Schillinger and R.E. Lee junior Patrick Austin-Good are spearheading a public-relations campaign to save Kronos. They have more than 100 signatures on petitions and were able to get a good number of the Kronos kids out to a City Council meeting last week to plead their case.
“Kronos is the one place that I can come where I can say what I think and be just me and enjoy good music at the same time. I really don’t want that to die.
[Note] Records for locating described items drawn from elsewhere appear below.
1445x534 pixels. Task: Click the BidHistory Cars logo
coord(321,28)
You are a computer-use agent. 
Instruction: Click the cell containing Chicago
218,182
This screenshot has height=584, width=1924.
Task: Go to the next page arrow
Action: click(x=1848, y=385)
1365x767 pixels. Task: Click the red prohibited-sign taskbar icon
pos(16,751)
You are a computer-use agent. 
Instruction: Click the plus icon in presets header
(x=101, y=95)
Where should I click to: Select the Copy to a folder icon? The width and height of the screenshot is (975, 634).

This is the only place in Staunton that’s like this,” Austin-Good told me in an interview a couple of hours before the City Council meeting on July 9.
This is another area where the story gets complicated. Postupack and the Kronos kids are asking for the city to somehow help them find a new home, which, hey, you have to say is clearly not a city-government responsibility, to say the least. And yet local governments have for years tried with our tax dollars to address the age-old issue in the Greater Augusta area about how there’s really nothing for teens to do here.
Nothing against the various and sundry programs sponsored by the Central Shenandoah Office on Youth, but inherent to tax-supported programs is a bit of censorship and watering down to the message that kids being savvy are going to pick up on and avoid if they can at all.
So them’s the particulars. An art gallery morphed into a cultural center for teens quite by accident, and in the process set the stage for its own demise if its Proudhon-inspired owner can’t hold his nose and work out a deal on a new space that won’t push him to the brink of insolvency.
Of course it wouldn’t be the city’s fault if Kronos has breathed its last. But does it matter whose fault it is? I’m not sure that it does, just that we would have had something good, and don’t anymore.